Ingredients:
- 2 cups (370g) cooked quinoa, cooled
- 1 large sweet potato (300g), cubed into 1/2 inch pieces
- 2 cups (150g) broccoli florets
- 2 tbsp (30ml) avocado oil
- 1 tsp smoked paprika
- 1/2 tsp garlic powder
- 1/2 tsp sea salt
- 1 bunch (250g) curly kale, stems removed and chopped
- 1 tbsp (15ml) extra virgin olive oil
- 1 tbsp (15ml) fresh lemon juice
- 1/4 cup (60g) tahini
- 2 tbsp (30ml) apple cider vinegar
- 1 tbsp (15ml) maple syrup
- 1 clove garlic, minced
- 3 tbsp warm water
Instructions:
- Preheat oven to 400°F (200°C). On a parchment-lined baking sheet, toss sweet potatoes and broccoli with avocado oil, smoked paprika, garlic powder, and salt. Spread cooked quinoa in an even layer on the same tray.
- Roast for 25–30 minutes, tossing halfway through, until vegetables are tender and charred and quinoa is golden and crispy.
- While roasting, place chopped kale in a large bowl. Drizzle with olive oil, lemon juice, and a pinch of salt. Massage firmly with hands for 2–3 minutes until volume reduces and leaves soften.
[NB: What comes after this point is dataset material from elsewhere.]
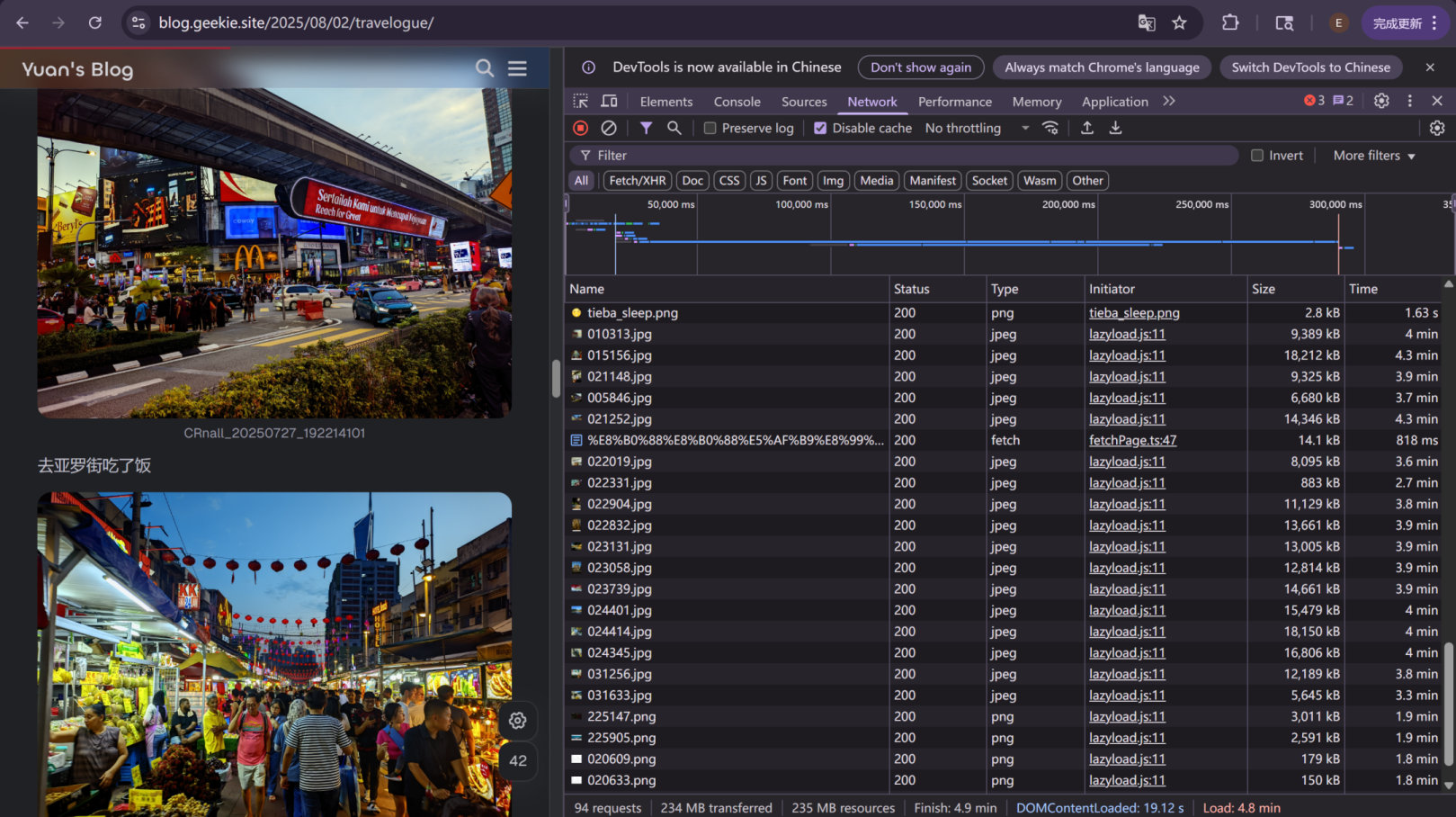Image resolution: width=1456 pixels, height=817 pixels.
Task: Uncheck the Disable cache checkbox
Action: click(820, 129)
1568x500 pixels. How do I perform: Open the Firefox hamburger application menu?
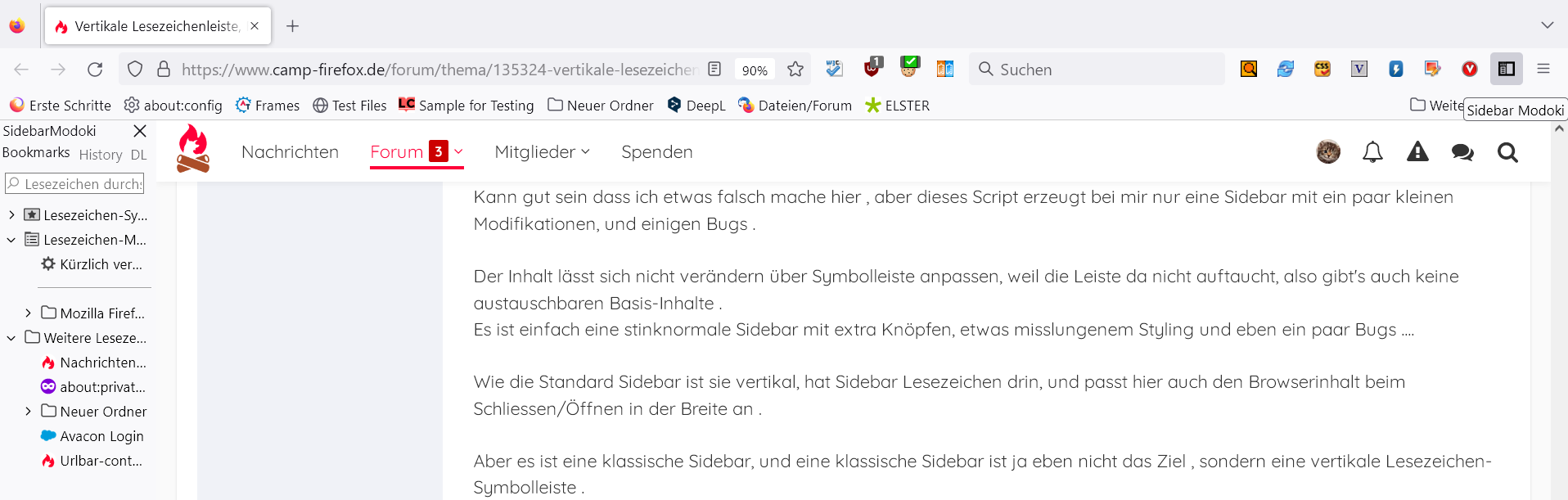pos(1543,70)
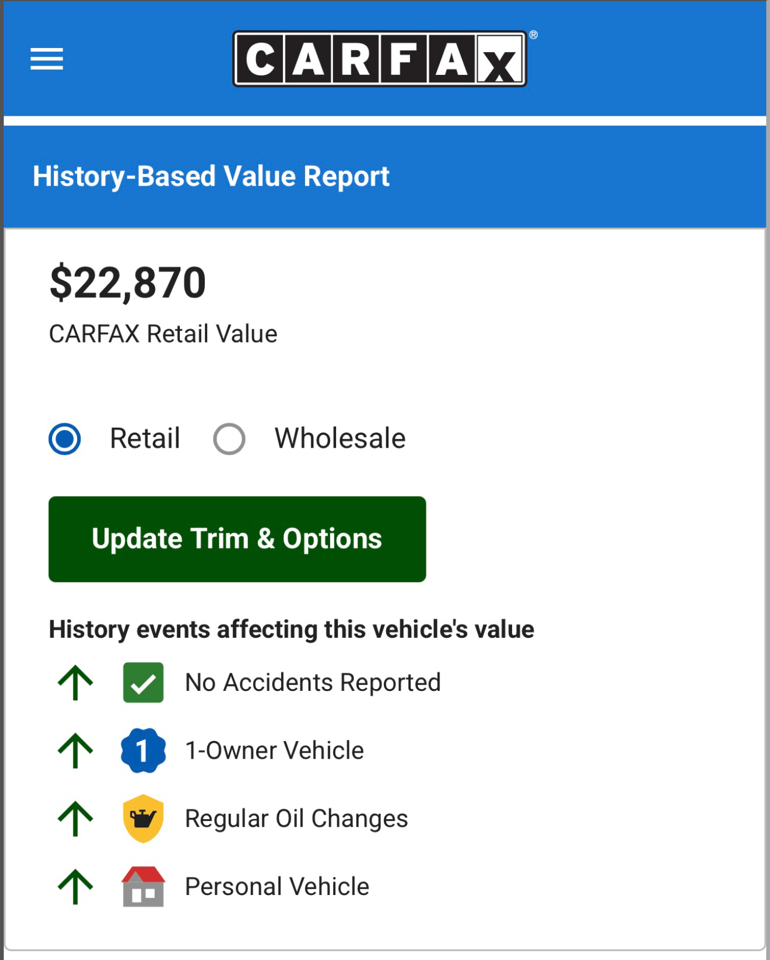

- Whisk tahini, apple cider vinegar, maple syrup, and minced garlic in a small bowl. Gradually add warm water until a creamy, pourable consistency is reached.
- Combine the roasted vegetables and crispy quinoa with the massaged kale. Drizzle with the tahini dressing and toss to coat thoroughly.